Consigne A: D'après le texte sur les recommandations adressées à l'O.N.U., quel organe prépare actuellement des recommandations au Secrétaire général ?
Consigne B: Résume en deux phrases le texte sur les recommandations adressées à l'O.N.U.
Consigne C: Poursuis le texte sur les recommandations adressées à l'O.N.U. après sa dernière phrase.

Texte:
==*==
Au Secrétaire général et au Secrétariat de l'O.N.U.

  • En ce qui concerne les programmes d'aides aux personnes déplacées à l'intérieur de leur pays, l'O.N.U. doit améliorer et accorder la priorité à la coordination et à la coopération entre ses agences humanitaires, de développement, de défense des droits de l'Homme et de maintien de la paix. Lors de la conception de ces programmes, il est essentiel que les principes fondamentaux de protection des droits de l'Homme fassent partie intégrante de toute opération portant sur les populations déplacées.
  • Le Conseil Economique et Social de l'O.N.U. prépare actuellement des recommandations au Secrétaire général afin d'améliorer la coordination des activités de l'O.N.U. durant les urgences humanitaires. Le Secrétaire général devrait prendre des mesures afin de s'assurer que ces recommandations seront effectivement appliquées par les agences de l'O.N.U.
==*==
Données disponibles:
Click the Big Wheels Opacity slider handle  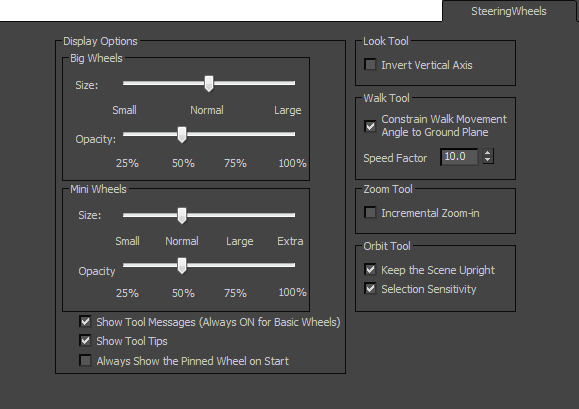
==*==
Réponse finale A: Le Conseil Economique et Social de l'O.N.U.

Réponse finale B: Pour les programmes d'aide aux personnes déplacées à l'intérieur de leur pays, l'O.N.U. doit améliorer la coordination et la coopération entre ses agences humanitaires, de développement, de défense des droits de l'Homme et de maintien de la paix, et en faire une priorité. Ces programmes doivent intégrer les principes de protection des droits de l'Homme, et le Secrétaire général devrait veiller à ce que les agences appliquent les recommandations du Conseil Economique et Social sur la coordination durant les urgences humanitaires.

Réponse finale C:
  • Le Représentant du Secrétaire général de l'O.N.U. responsable des personnes déplacées à l'intérieur de leur pays prépare actuellement un ensemble de principes qui servira de guide non obligatoire aux gouvernements et aux institutions. Cet ouvrage rassemble les obligations en matière de droits des personnes déplacées à l'intérieur de leur pays, éclaire les zones d'ombre et combles les lacunes identifiables. Le Secrétaire général devrait exiger des agences qui administrent des programmes portant sur les personnes déplacées à l'intérieur de leur pays qu'elles appliquent ces principes sur le terrain.

Au Représentant du Secrétaire général de l'O.N.U. responsable des personnes déplacées à l'intérieur de leur pays

  • Le Représentant du Secrétaire général de l'O.N.U. responsable des personnes déplacées à l'intérieur de leur pays devrait partir en mission au Kenya pour déclencher une prise de conscience et attirer l'attention sur la situation critique que vivent les personnes déplacées à l'intérieur de leur pays, et travailler avec le gouvernement et l'O.N.U. afin de trouver des solutions pour les populations toujours déplacées.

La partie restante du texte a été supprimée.